Honduras most dangerous country for environmental activists

By Anastasia Moloney

BOGOTA (Thomson Reuters Foundation) – Honduras is the deadliest place for environmental activists with scores of Hondurans killed defending land rights and the environment from mining, dam projects and logging, a campaign group said on Monday.

Between 2010 and 2014, 101 activists were murdered in Honduras, the highest rate per capita of any country surveyed in a report by Global Witness, although the overall number was greatest in Brazil.

Globally, killings of environmental activists reached an average of more than two per week in 2014, up 20 percent from the previous year, the report said.

A man looks for usable items in a dumpsite on the outskirts of Tegucigalpa, April 17, 2015. | Reuters/Jorge Cabrera.

A man looks for usable items in a dumpsite on the outskirts of Tegucigalpa, April 17, 2015. | Reuters/Jorge Cabrera.

Latin America fared worst, accounting for nearly three quarters of the murders – with 29 deaths reported in Brazil, 25 in Colombia and 12 in Honduras.

“Historically there has been very unequal land distribution in Latin America which has caused conflict between local and foreign companies and communities,” Billy Kyte, campaigner at Global Witness, told the Thomson Reuters Foundation.

“Governments in Latin America are by no means taking this problem seriously. Impunity levels are also very high so perpetrators of crime get away with it,” he said.

The report found 40 percent of environmental defenders killed last year were indigenous people caught on the frontline as they tried to defend land and water sources from companies in an escalating scramble for natural resources and land.
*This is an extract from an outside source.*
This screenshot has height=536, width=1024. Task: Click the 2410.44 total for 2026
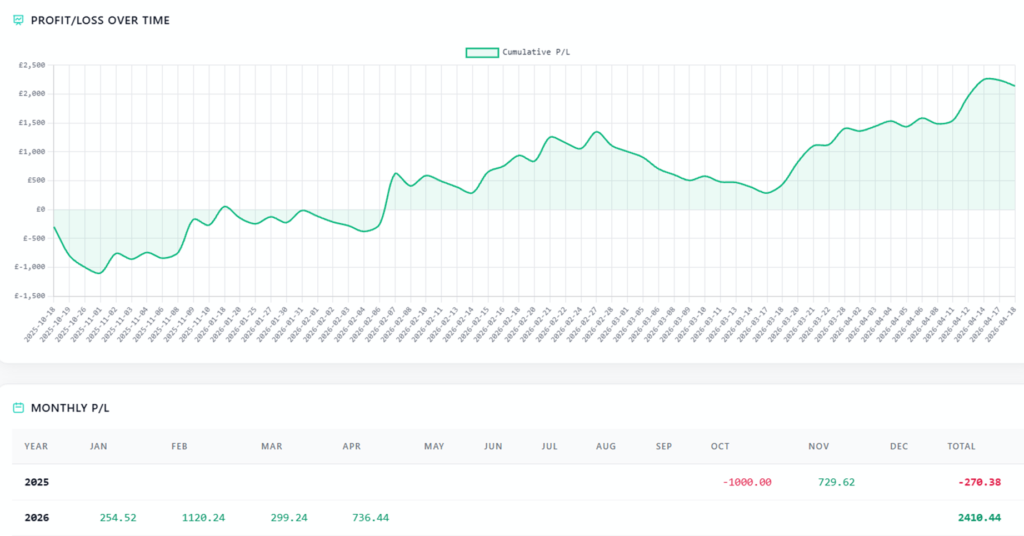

“Many indigenous groups lack clear land titles to their land and suffer land grabs by powerful business interests,” the report said.

Honduran activist, Martin Fernandez, said he was forced to flee for safety to Brazil for three months in 2012 after he received telephone death threats and was followed by cars with black tinted windows near his work and home.

“We live in fear, in fear of constant attack. I and many colleagues have had to live in exile,” Fernandez, head of the Movement for Dignity and Justice, a Honduran land rights group, told the Thomson Reuters Foundation in a telephone interview.

He said Honduran and foreign companies were exploiting indigenous lands and clearing forests, particularly in the northern Yoro province where the Tolupan indigenous group live, to make way for dam construction and mining projects.

In its report, Global Witness said the Honduran government hoped to attract $4 billion in mining investments and recently freed up 250,000 hectares of land for new mining projects.

With the world’s highest murder rate, Honduras is struggling to contain drug-fuelled gang violence and organized crime. The government did not respond to requests for comment on the Global Witness report.

Heightened dangers faced by environmental activists in Honduras are likely to be raised next month at the Geneva-based United Nations Human Rights Council when the country’s rights record comes under review.